Programs

BION-1301

BION-1301, an investigational humanized IgG4 monoclonal antibody that blocks APRIL binding to both the BCMA and TACI receptors, is being evaluated in IgA nephropathy.

Bion-1301 in Action

Watch our video to learn more about BION-1301’s mechanism of action and disease-modifying potential in IgA nephropathy.

BION-1301 is a proprietary monoclonal antibody therapeutic targeting APRIL, which is being evaluating for the treatment of IgA nephropathy. Preclinical studies have demonstrated that BION-1301 binds to a specifically defined epitope on APRIL, resulting in complete blockade of APRIL-induced receptor activation. Dosing of BION-1301 in non-human primates led to a significant reduction of blood IgA levels and established a favorable safety profile. Preclinical studies demonstrated that hAPRIL transgenic mice produce rising levels of IgA as well as IgA deposits in the kidney. Administration of mouse anti-human APRIL was shown to reduce levels of IgA in both the serum and the kidney.

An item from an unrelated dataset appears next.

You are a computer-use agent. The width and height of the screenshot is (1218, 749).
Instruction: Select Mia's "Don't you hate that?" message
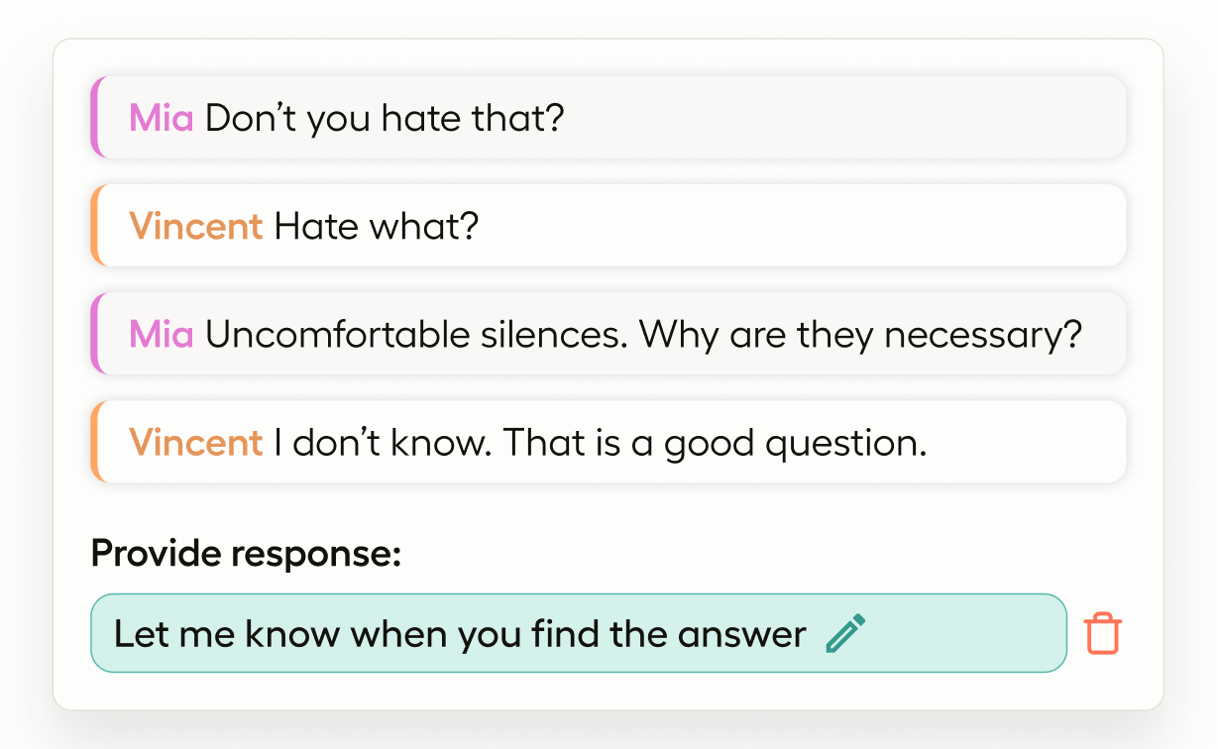click(x=384, y=119)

The safety and tolerability of BION-1301 were evaluated in a phase 1 trial in healthy volunteers. In healthy volunteers, BION-1301 was well-tolerated with no serious adverse events, a pharmacokinetic half-life of approximately 33 days and demonstrated dose-dependent pharmacodynamic effects characterized by durable reductions in serum levels of free APRIL, IgA, galactose-deficient IgA (Gd-IgA1) and IgM, with a lesser reduction in IgG.

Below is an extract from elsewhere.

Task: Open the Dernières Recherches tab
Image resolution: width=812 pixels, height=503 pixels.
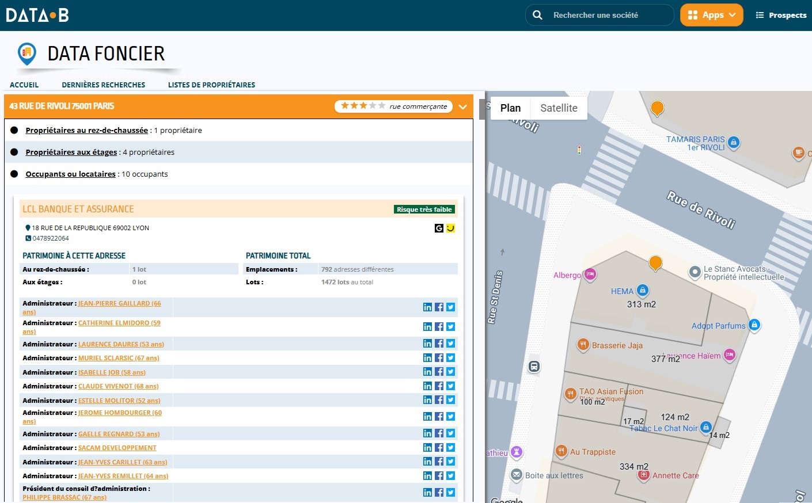Action: click(x=104, y=85)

BION-1301 is currently being evaluated in a phase 1/2 clinical trial in patients with IgA nephropathy. Preliminary data from the first cohort of patients with IgA nephropathy demonstrated that BION-1301 has been well-tolerated to date, with no serious adverse events or treatment discontinuations due to adverse events. The pharmacokinetics of BION-1301 observed in patients with IgAN were consistent with those previously reported in healthy volunteers and sufficient to drive rapid and sustained reductions in free APRIL levels. BION-1301 durably reduced Gd-IgA1, IgA, IgM, and to a lesser extent, IgG levels in patients with IgAN. BION-1301 has demonstrated >50% proteinuria reduction in patients with IgAN after three to six months of treatment, with further reductions in two patients through approximately one year of treatment, providing initial proof-of-concept for BION-1301 in IgAN.

IgA nephropathy

IgA nephropathy is a chronic autoimmune kidney disease. In patients with IgA nephropathy, plasma cells secrete abnormal, galactose-deficient IgA (Gd-IgA1). A critical step in the pathology of IgA nephropathy is the generation of auto-antibodies to Gd-IgA1, leading to the formation of immune complexes, which deposit in the kidney causing inflammation and organ damage. As the disease advances, patients with IgA nephropathy may require dialysis or kidney transplantation. There is no available treatment to reduce production of Gd-IgA1 associated with IgA nephropathy.

IgA nephropathy image

APRIL

APRIL stands for A PRoliferation-Inducing Ligand, a TNF-family ligand involved in regulating plasma cells and normal levels of immunoglobulin production. Specifically, APRIL binds to BCMA and TACI receptors on the surface of plasma cells to stimulate production of IgA, high levels of which are known to promote the disease process in cancers and autoimmune diseases involving plasma cells. Studies have shown high levels of APRIL correlate with poor prognoses in patients with IgA nephropathy.

Clinical Trials

A phase 1 clinical trial of BION-1301 in healthy volunteers and patients with IgA nephropathy has been initiated. Parts 1 and 2 in healthy volunteers have been completed and Part 3 of this trial is enrolling patients with IgA nephropathy. Additional information on this trial can be found here, by visiting ClinicalTrials.gov (NCT03945318) or by contacting clinicaltrials@chinooktx.com.

Additional clinical trials are planned to further evaluate the safety and efficacy of BION-1301 in patients with IgA nephropathy.